Há problemas muito sérios com Ma, filme de terror que chegou à tela por estas latitudes há duas semanas. E não todos têm a ver com o facto ter sido elevado artificialmente pela crítica.
O trailer é, como sempre, explícito: um grupo de adolescentes conseguem eventualmente ajuda para comprar álcool de Sue Ann “Ma” Ellington (Octavia Spencer), uma afável senhora afro-americana que trabalha de subalterna em uma clínica veterinária local. Na medida em que se estabelece uma relação de cumplicidade entre ela e os jovens, Ma oferece-lhes o seu porão para celebrarem festas fora do espaço público. A coisa começa a ir mal quando a senhora exibe um comportamento obsessivo e exige do grupo uma completa atenção. E certamente, o panorama não melhora quando chegamos a conhecer um traumático incidente passado entre ela e os pais dos adolescentes…
O problema principal de Ma enquanto filme de terror é que não provoca terror. Há um certo desleixo na construção de cenas que o elevem dentro do género. No plano narrativo, o filme não sabe decidir-se entre duas perspectivas. A primeira tem a ver com a construção de uma antagonista bivalente, no sentido de Annie Wilkes em Misery, ou trágica como em Carrie; com quem foi abusivamente comparada. O backstory de Ma, inicialmente ausente no guião, faz com que a antagonista não seja de modo essencial um monstro e até seja uma personagem com quem se pode simpatizar. A segunda perspectiva, é o emprego dum elemento muito típico: a vingança deslocada ou a punição das gerações novas por pecados cometidos pelos pais. No slasher da década dos 80, era um recurso comercial: o antagonista vingava-se das gerações novas porque o público prefere ver personagens jovens e atractivos na tela. A escusa para mudar o alvo acostuma a ser que os moços “recriam” simbolicamente o evento que dá origem ao mal. Contudo, esta operação acabou por constituir uma alegoria da reacção conservadora no EUA, quando os filhos pagam pelo pecaminoso clima cultural progressista de finais dos 60 e inícios dos 70.

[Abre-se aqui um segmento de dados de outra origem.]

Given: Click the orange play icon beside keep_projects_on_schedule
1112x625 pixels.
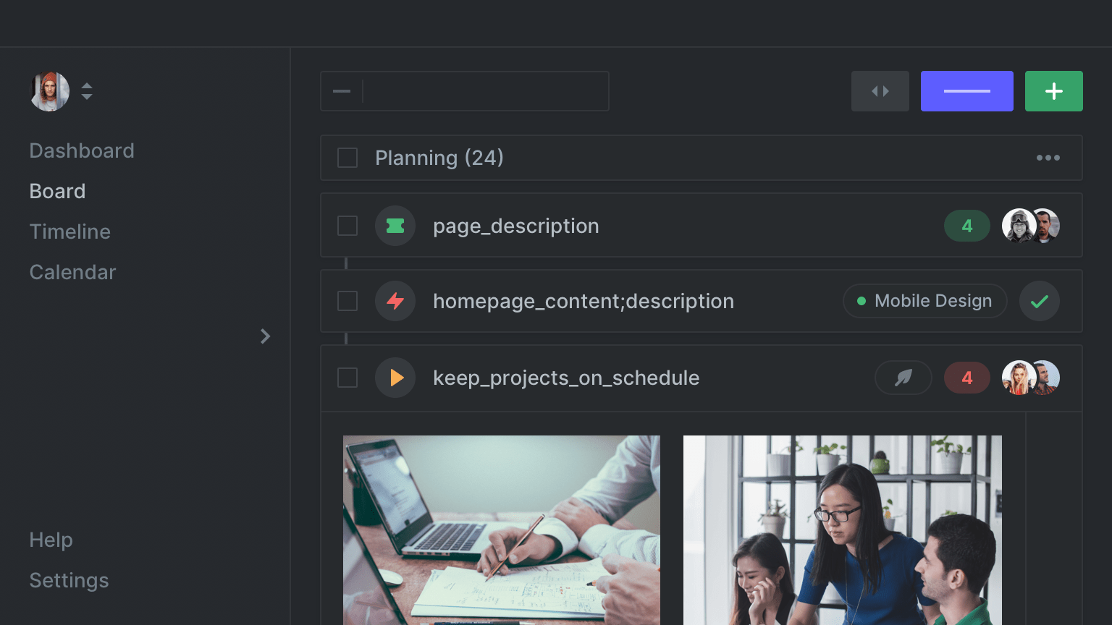Looking at the screenshot, I should pos(395,378).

Em Ma, o paralelismo não se corresponde. Ela é uma afro-americana de origem humilde, preguiçosa, tagarela, festeira e expansiva. Um autêntico estereótipo. A base de certa empatia ou compreensão pela nossa parte, reside no facto de ela ter sofrido uma humilhação passada a mãos dos seus congéneres brancos. Mas comete a injustiça de intentar cobrar-se a vingança de outras pessoas brancas que nem nasceram quando essa humilhação foi cometida. Não há aqui um certo comentário sobre as relações raciais em EUA? E não é esse comentário bastante pouco adequado?

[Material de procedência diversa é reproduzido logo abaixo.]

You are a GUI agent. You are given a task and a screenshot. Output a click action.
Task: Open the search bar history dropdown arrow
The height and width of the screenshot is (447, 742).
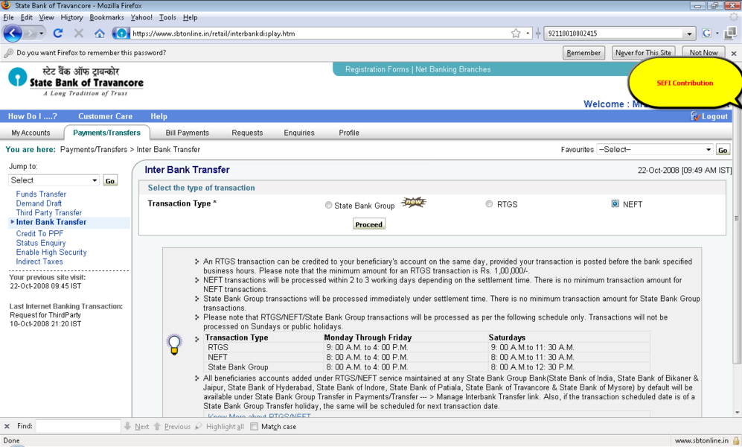pyautogui.click(x=689, y=34)
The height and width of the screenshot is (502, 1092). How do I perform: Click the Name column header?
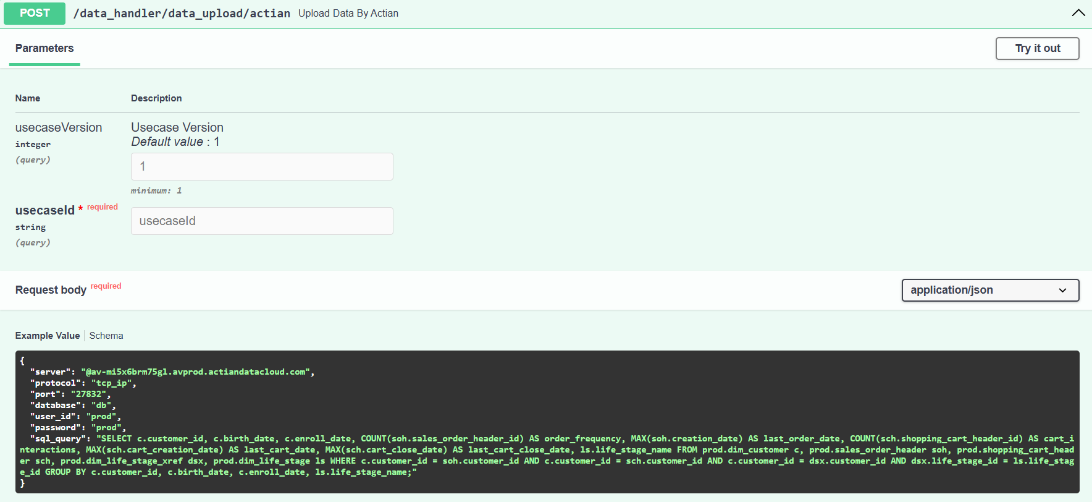click(28, 98)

Poderia objectar-se que vamos demasiado longe, que talvez no filme cristalizam de modo inconsciente ideias que pairam no clima cultural da época. Dá para duvidar na discussão que se produz no climax da história e que pontifica a ausência de responsabilidade dos personagens jovens e até a redenção dos adultos brancos com má consciência (na personagem interpretada por Juliette Lewis). Mas sem chegar ali, Ma mantém isolada Maggie do circundante mundo branco, e pinta literalmente de branco Darrell (Dante Brown), único adolescente afro-americano do grupo de amigos. Neste senso, não é difícil ver Ma como uma condena liberal das políticas de reparação da opressão racial sofrida pelos afro-descendentes, ou como a sugestão de que boa parte da população preta vive do vitimismo, face personagens positivos como Darrell que não culpa os brancos ou Maggie, que consegue rachar violentamente com essa dinâmica.